We’re all aware of the turf wars among plastic surgeons and dermatologists versus the “non-cores”. But a new turf war is spreading into other areas of what is deemed cosmetic practices. As dentists begin using Botox to subsidize their practice’s income, “non-dentists” are dipping into their area of teeth whitening.
Teeth whitening franchises can be seen available at almost every aesthetic trade show. Not only are other physicians adding teeth whitening to their practices, but day spas and beauty salons are also getting into the action!
While dentists are claiming that teeth whitening practices require specialized training in the anatomy of the tooth, trade show vendors will tell you that’s nonsense. They state it is not a dental procedure, but a cosmetic procedure which are more commonly preferred in salons and spas. At a trade show, I was told by a booth vendor that my receptionist could perform the teeth whitening with no medical supervision necessary.
Spas are advertising teeth whitening as “why have it done in a sterile office when you can relax in a soothing spa setting?”. Hmmm. In fact, they boast “why not have other spa services performed at the same time” so they can “take care of all of your aesthetic needs in just one visit”? Here’s a quote I found online from one day spa offering teeth whitening: “quell your fears and anxieties by relaxing in a massage chair, listening to soothing music or enjoying the aromas of scented oils wafting around the rooms. You might even hear the trickling of water from a fountain”.
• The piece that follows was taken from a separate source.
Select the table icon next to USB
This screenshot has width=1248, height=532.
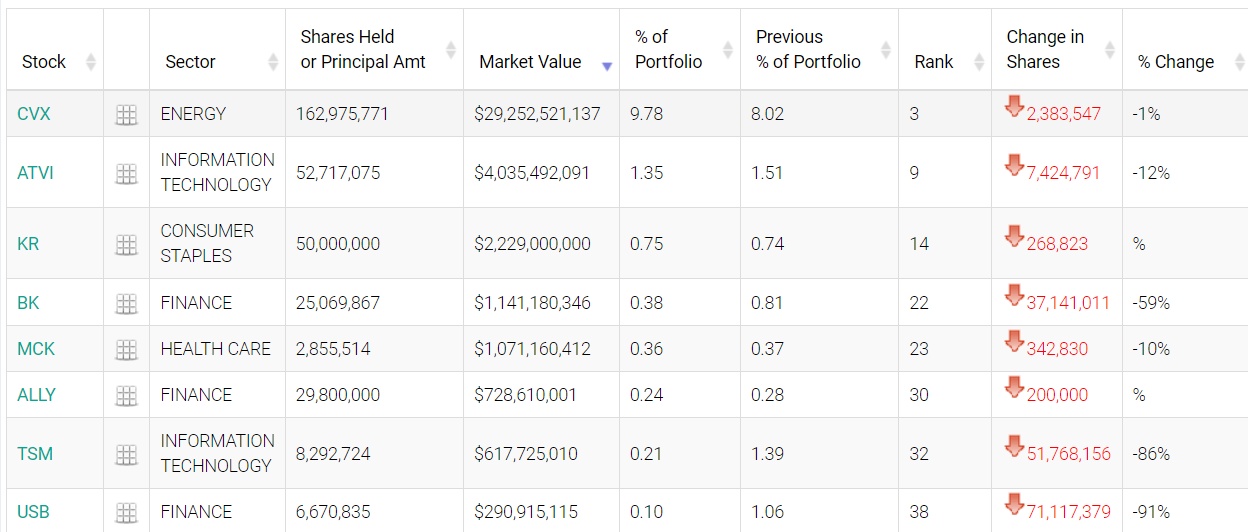point(126,513)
Are you kidding me? Teeth whitening is hardly a procedure to get anxious about. In fact, the procedures take a maximum of 15 minutes to perform. By the time the aromas start wafting, you’re done!
Is this a procedure that is necessary for financial survival of a medical spa or laser clinic? Where will it end? Will we also be performing hemorrhoidectomies which only require a local anesthetic? Or, perhaps removal of an ingrown toenail?
Call me a cynical nurse, but I say leave the Botox to the cosmetic physicians, the hemorrhoids to the proctologists, the toenails to the podiatrists, and the teeth whitening to the dentists.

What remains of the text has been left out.